Saved entries —
*** Block opens ***

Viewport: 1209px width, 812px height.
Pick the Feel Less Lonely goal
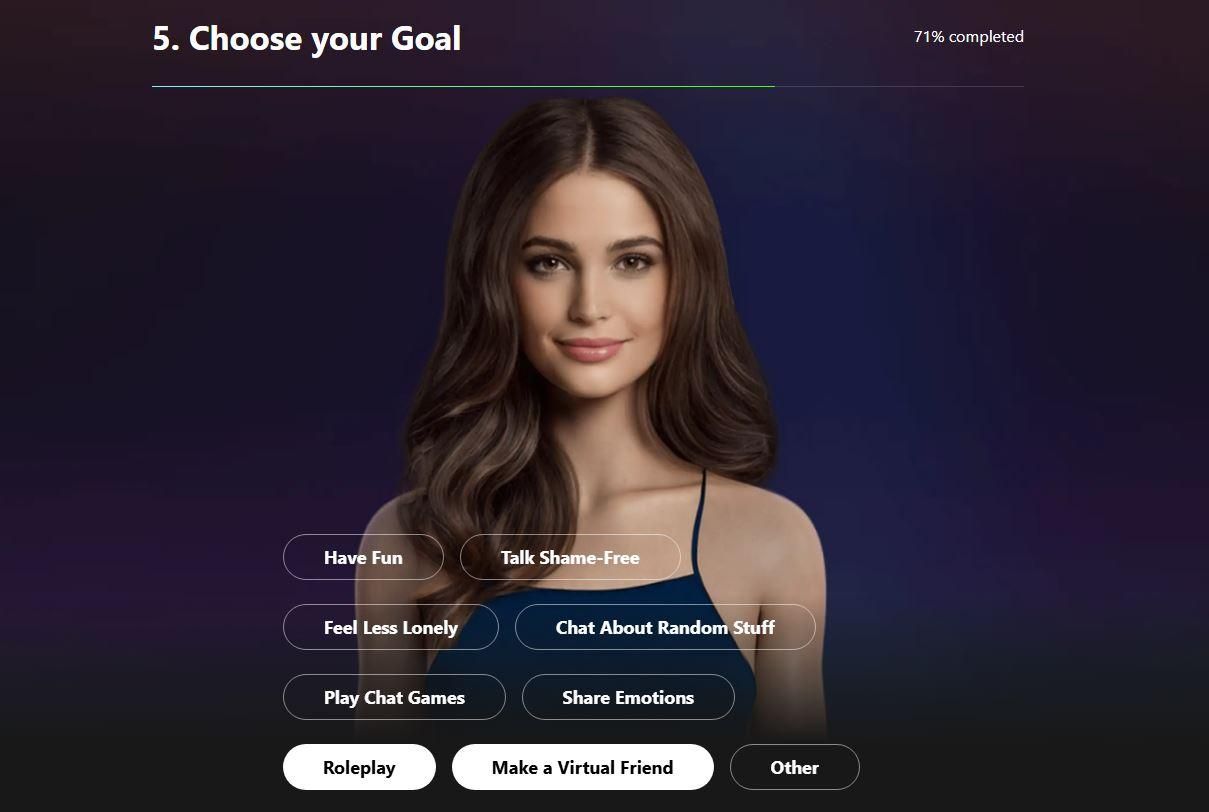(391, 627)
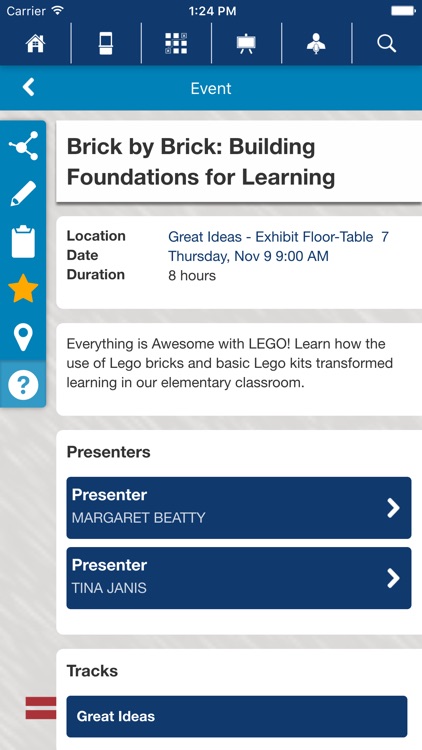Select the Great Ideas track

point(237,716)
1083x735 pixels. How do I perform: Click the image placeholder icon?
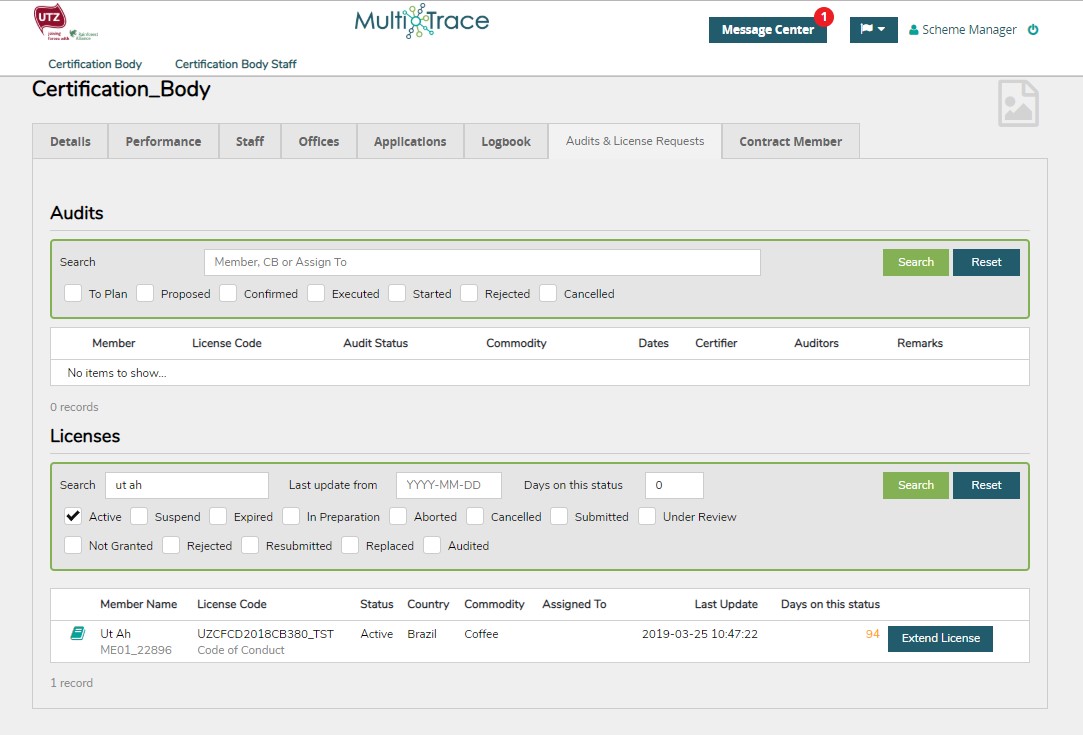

*** Block closes ***

Task goal — Skip the images and set down the rest of the data unchanged.

Output —
Viewport: 1209px width, 812px height.
Pick the Feel Less Lonely goal
(391, 627)
Select the Great Ideas track

point(237,716)
1083x735 pixels. How do I perform: Click the image placeholder icon?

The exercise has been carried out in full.